The items that were knocked off the list don't particularly bug me. As I mentioned in the post about education, it's a huge topic. The paper on Roman counterinsurgency will be written regardless, so that really doesn't change much; and it also would have been most helpful if I intended to continue further into academia, which I don't. The Hague/Geneva topic would have been most relevant if I were taking the Use of Force in International Law course during the second semester; instead, I've switched into the Strategic Nuclear Doctrine course.
As for the three topics that are still on the list, each one has its own particular set of high points. Each one could also have an impact on my career.
In the case of Private Military/Security Companies (PMCs/PSCs), I have some personal background in this topic, and I have some good sources to work with. This could also be helpful for my career, either in the public sector or the private. The growth of PSCs since 2001, and their potential utility in future "austere" conflicts is fertile ground for a dissertation.
With respect to the GCC/PSF, I already have credentials and experience relating to the Persian Gulf Region, and doing my dissertation on the PSF would further cement thoughs - essentially, I could start claiming subject matter expert status on the Gulf and its specific security issues. Regardless of the Obama Administration's goal of a "pivot" to East Asia, the Middle East will continue to be one of the biggest centers of gravity for international security for the foreseeable future. Writing on the GCC/PSF would be potentially helpful if I were to try to find work in the government, in a think tank (particularly the ECSSR in Abu Dhabi), or even with certain defense contracting positions.
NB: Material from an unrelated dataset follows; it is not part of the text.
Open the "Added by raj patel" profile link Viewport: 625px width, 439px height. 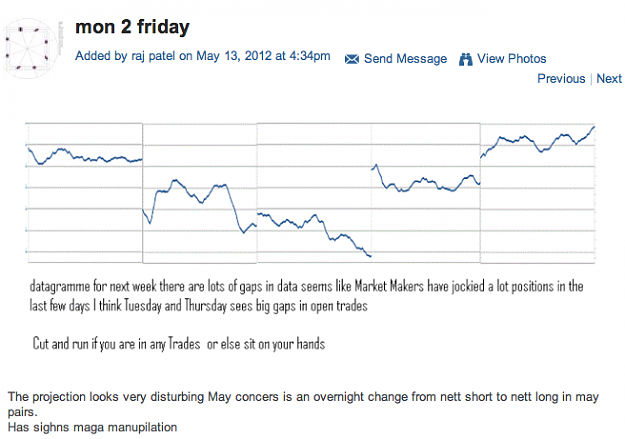[153, 56]
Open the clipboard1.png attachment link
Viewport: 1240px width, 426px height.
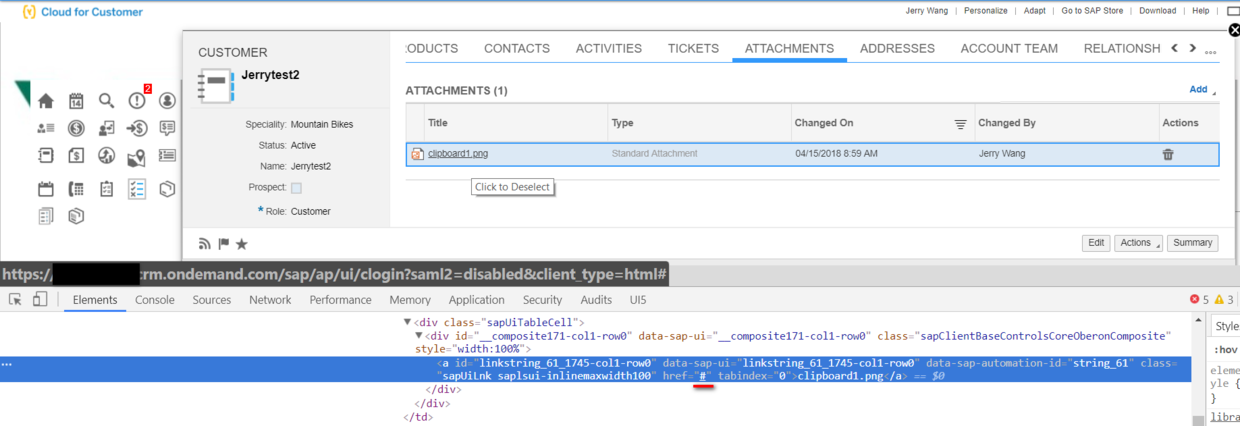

My favorite topic remains the Dhofar Rebellion. The Director seemed optimistic about this one, too, and we went through a potential outline of how I could structure the paper. If I had a couple of weeks with which to just sit down and write, I could probably pound it out right now. It would give me an opportunity (or rather, a justification) to see a bunch of spots in Oman where I plan to go anyway. On the one hand, counterinsurgency is set to lose its vogue status in the next few years. On the other hand, it will become vogue again the next time America finds itself pulled into a war, particularly in the Middle East - unfortunately, it's only a matter of time before it happens because international affairs revolve around reality, rather than hope. The other benefit of the Dhofar Rebellion is that it serves as a model of how to conduct both counterinsurgency and conventional, unconventional, regular, and irregular warfare operations on a budget. It's also a textbook case of the successful use of special operations forces to support strategic goals, support for host nation forces, and what the Army is currently calling "regional alignment". I was pleased that the Director didn't knock this one off the list, and I'm leaning heavily toward using this as my dissertation topic.
More to come.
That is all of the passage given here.